In any given year, about 3% of Australian women will experience violence inflicted by an intimate partner. Although the percentage is thought to be even higher among women seen in general practice, there has been a lack of practical advice for general practitioners on how to detect domestic violence and manage its effects on the woman and her family. However, thanks to an international collaboration of experts (Taft et al, “Tackling partner violence in families”), a new set of guidelines has just been released.
Up close and digital
There is good evidence that using a dermoscope will improve your ability to recognise a melanoma but, with a burgeoning market in these devices, should you invest in a model with digital monitoring? See Menzies (→ Technologies for the diagnosis of primary melanoma of the skin) for an evidence-based answer.
Hendra in horse handlers
In 1994 in Brisbane, 14 horses and their trainer died from a newly recognised infectious disease caused by Hendra virus, and, since then, five further outbreaks have occurred in Queensland.
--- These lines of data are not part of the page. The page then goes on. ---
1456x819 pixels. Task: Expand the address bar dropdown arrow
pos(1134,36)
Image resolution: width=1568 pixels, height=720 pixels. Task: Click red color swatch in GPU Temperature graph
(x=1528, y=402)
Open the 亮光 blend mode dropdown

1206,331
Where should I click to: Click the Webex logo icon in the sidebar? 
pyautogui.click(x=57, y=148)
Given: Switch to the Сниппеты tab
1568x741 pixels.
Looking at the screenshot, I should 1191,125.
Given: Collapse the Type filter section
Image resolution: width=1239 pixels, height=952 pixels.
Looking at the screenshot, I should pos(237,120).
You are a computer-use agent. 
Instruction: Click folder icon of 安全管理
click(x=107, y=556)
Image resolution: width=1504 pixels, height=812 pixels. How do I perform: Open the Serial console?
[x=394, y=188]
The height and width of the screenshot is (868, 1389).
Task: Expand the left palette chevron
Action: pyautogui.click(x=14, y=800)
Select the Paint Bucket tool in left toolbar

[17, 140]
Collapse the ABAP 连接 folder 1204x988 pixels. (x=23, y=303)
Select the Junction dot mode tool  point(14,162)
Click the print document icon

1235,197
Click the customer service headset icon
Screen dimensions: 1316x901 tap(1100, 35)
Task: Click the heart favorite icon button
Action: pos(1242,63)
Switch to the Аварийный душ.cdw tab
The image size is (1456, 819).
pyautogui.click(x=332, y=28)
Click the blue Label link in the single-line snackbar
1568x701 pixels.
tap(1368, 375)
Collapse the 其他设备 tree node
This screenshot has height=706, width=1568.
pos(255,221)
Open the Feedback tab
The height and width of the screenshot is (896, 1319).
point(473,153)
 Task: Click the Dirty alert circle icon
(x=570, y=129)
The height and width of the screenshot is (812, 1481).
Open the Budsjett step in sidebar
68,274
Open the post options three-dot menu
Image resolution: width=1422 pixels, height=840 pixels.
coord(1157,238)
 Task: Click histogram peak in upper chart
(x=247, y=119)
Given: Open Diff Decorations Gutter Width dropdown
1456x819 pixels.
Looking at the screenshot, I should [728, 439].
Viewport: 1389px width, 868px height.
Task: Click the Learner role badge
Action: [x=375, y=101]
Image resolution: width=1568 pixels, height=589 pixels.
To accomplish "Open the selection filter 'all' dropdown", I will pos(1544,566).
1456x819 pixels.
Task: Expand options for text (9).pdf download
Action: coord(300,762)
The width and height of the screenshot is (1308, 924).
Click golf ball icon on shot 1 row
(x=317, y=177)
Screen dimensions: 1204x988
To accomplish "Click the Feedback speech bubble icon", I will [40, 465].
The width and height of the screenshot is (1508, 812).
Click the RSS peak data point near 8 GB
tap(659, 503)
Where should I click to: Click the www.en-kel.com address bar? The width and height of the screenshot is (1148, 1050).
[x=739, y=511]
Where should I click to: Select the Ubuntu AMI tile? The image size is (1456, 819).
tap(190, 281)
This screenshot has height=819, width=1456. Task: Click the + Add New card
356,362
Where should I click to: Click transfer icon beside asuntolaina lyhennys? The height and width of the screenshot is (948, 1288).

In “Hendra virus infection in a veterinarian” Hanna et al describe the most recent human case, in which a veterinarian became infected after performing an autopsy on a horse.
An end to allergy
Our popular MJA Practice Essentials — Allergy series winds up this issue with two important contributions. Rimmer and Ruhno present an integrated approach to rhinitis and asthma, with the underlying observation that both conditions are manifestations of a single inflammatory process (which has been referred to as “united airway disease”), while Smith and Wormald focus in on chronic rhinosinusitis (→ Allergy and sinus disease).
It is thought that about 300 000 Australians have chronic heart failure, and several recent studies indicate that detection and management of this condition are not always optimal. An abbreviated version of the new Guidelines for the prevention, detection and management of people with chronic heart failure in Australia, published in this issue, emphasises early detection and management to improve survival (→ Guidelines for the prevention, detection and management of people with chronic heart failure in Australia 2006).
Existentialism and the law
Recently in Australia, the High Court has had to rule on some difficult issues. In 2003, a “wrongful birth” action, brought by a couple whose failed sterilisation resulted in a healthy but initially unwanted child, was successful. Earlier this year, however, two unsuccessful actions for “wrongful life” were brought on behalf of children born with severe disabilities not predicted antenatally. In “Wrongful life claims: dignity, disability and “a line in the sand””, Neville and Lokuge explain some of the Court’s thinking in judging these two cases, which posed the terrible question of whether non-existence is preferable to life with disability.
Imagine that the Chief Medical Officer of Australia has announced a pandemic influenza alert. As a doctor — in hospital or private practice — how will this affect you and what do you need to know? The supplement included with this issue gives a practical overview of the Australian Government’s plan for just such an eventuality — a plan whose success will depend in no small part on the preparedness of individual health professionals.
Another time . . . another place
The influenza epidemic of 1919 . . . was, in fact, the worst epidemic since the Middle Ages, is seldom mentioned, and most [people] have apparently forgotten it. This is not surprising. The human mind always tries to expunge the intolerable from memory, just as it tries to conceal it while current.